═══ SELECTED TEXT ═══

Have We Seen The Bottom Of The Student Loan Delinquency Crisis?

default crisis CARES Act

Long before the advent of the COVID-19 epidemic and the litany of financial and economic disruptions brought in its wake, the student loan situation in the United States was already approaching a crisis point. While the amount of money owed on student loans did manage to decline a bit last year — from $1.49 trillion to $1.48 trillion in the quarter — the amount of that debt going delinquent ticked up.

On average, roughly a million borrowers fall into default on their student loans annually, and the Brookings Institution estimates that some 40 percent of borrowers will fall into default by the year 2023. Or at least that was what it estimated in 2018 — a 2020 update of those figures taking into account the tens of millions of Americans out of work, shutdown economy and the general uncertainty about when recovery will begin in earnest, and what that recovery will look like would likely increase that figure.

Particularly, it seems those borrowers whose loans are owed to private institutions.

Because when Congress passed the CARES Act in late March, it did remember those who owe debt on their education. Under the law, those with student loans are entitled to a six-month suspension of their payments, interest-free.  But there is a catch: that protection is only promised to those students whose loans are held or owned by the federal government.

A restriction, it turns out, that has caused some complications. For example, roughly 43 million Americans have received education funding via the federal student-loan program, which might incline one to assume that all 43 million would be eligible for this relief program. But, according to Wall Street Journal reports, the phrasing of the law as is excludes about 7 million of those borrowers because their loans are technically held by banks, credit unions or other private entities. Those loans are an echo of a guaranteed loan program Congress ended in 2010, that oddly excluded slice of loans is worth roughly  $170 billion out of the almost $1.5 trillion in all federal student debt.

And, notably, the students themselves, who are now excluded, never chose these loans. Universities opted in or out — and students simply had no choice but to abide by their school’s choice.

═══ INFORMATION SHOWN ═══

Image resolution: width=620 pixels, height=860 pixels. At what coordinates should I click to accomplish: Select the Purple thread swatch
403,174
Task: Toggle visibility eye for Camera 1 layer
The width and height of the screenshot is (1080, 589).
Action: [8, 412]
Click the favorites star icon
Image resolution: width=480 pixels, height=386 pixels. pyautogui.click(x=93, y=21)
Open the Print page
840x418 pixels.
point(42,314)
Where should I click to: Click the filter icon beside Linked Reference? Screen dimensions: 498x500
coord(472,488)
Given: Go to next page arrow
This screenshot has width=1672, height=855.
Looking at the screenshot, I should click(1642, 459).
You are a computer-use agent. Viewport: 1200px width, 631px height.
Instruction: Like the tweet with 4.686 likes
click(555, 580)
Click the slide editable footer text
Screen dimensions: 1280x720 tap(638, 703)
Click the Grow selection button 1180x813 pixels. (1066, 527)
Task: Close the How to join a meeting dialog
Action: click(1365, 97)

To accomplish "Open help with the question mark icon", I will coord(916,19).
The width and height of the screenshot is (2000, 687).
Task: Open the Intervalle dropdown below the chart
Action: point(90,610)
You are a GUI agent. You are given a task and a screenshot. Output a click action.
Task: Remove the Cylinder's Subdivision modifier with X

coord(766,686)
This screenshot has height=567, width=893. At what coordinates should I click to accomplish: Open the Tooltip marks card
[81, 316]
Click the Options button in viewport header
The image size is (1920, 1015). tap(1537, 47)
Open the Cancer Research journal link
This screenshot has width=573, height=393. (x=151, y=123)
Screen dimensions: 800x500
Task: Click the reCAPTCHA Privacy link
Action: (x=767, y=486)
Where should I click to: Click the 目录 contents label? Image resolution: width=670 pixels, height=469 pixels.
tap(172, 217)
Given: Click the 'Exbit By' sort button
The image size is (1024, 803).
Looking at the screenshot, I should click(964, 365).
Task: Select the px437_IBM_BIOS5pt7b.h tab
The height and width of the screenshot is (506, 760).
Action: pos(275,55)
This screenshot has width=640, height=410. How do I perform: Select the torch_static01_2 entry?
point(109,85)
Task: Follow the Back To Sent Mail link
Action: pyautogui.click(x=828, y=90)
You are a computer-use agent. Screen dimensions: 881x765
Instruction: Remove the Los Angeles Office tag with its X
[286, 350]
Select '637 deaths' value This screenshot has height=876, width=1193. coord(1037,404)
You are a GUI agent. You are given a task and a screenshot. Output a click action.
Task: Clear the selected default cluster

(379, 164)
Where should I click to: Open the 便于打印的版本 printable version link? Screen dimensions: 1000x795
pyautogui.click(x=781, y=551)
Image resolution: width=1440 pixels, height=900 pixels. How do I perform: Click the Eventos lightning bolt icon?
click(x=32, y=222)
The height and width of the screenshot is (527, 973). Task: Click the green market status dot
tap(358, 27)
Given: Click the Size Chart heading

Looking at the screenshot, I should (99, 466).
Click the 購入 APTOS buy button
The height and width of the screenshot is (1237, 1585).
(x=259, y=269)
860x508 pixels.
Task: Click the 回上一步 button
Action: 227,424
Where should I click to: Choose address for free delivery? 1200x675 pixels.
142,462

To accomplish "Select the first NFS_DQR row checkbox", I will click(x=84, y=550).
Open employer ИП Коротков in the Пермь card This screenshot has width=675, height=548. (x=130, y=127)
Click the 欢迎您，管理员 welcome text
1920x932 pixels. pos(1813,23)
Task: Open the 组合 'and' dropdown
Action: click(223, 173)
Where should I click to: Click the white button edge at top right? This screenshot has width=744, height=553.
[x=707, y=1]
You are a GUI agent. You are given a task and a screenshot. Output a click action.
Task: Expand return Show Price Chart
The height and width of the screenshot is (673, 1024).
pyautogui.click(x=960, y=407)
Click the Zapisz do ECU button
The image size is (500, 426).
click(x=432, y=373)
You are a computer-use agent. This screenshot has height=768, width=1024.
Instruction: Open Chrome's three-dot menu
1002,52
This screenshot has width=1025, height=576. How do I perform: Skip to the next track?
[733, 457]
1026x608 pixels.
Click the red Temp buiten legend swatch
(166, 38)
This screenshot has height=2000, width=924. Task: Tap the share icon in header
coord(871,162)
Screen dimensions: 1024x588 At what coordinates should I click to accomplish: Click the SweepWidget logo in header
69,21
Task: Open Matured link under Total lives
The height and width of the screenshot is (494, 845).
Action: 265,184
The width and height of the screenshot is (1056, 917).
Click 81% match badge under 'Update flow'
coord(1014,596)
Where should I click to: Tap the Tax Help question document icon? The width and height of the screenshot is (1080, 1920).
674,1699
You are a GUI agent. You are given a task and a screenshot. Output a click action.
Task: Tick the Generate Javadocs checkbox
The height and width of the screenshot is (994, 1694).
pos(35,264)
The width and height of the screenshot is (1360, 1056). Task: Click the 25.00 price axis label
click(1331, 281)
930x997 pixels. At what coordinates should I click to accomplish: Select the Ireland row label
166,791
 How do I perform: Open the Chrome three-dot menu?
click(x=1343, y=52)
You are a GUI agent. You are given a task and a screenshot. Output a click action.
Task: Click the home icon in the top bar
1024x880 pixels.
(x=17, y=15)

═══

EXERCISE TASKS
A – Write out the student loan article word for word, starting at "On average, roughly" and ending at "increase that figure.".
B – Which dollar amounts appear in the student loan article? List each one.
C – Render this sentence from the student loan article in Spanish: "And, notably, the students themselves, who are now excluded, never chose these loans."
Rely only on the student loan article.

OUTPUTS IN ORDER
A –
On average, roughly a million borrowers fall into default on their student loans annually, and the Brookings Institution estimates that some 40 percent of borrowers will fall into default by the year 2023. Or at least that was what it estimated in 2018 — a 2020 update of those figures taking into account the tens of millions of Americans out of work, shutdown economy and the general uncertainty about when recovery will begin in earnest, and what that recovery will look like would likely increase that figure.

B –
$1.49 trillion
$1.48 trillion
$170 billion
$1.5 trillion

C – Y, cabe destacar, los propios estudiantes, que ahora están excluidos, nunca eligieron estos préstamos.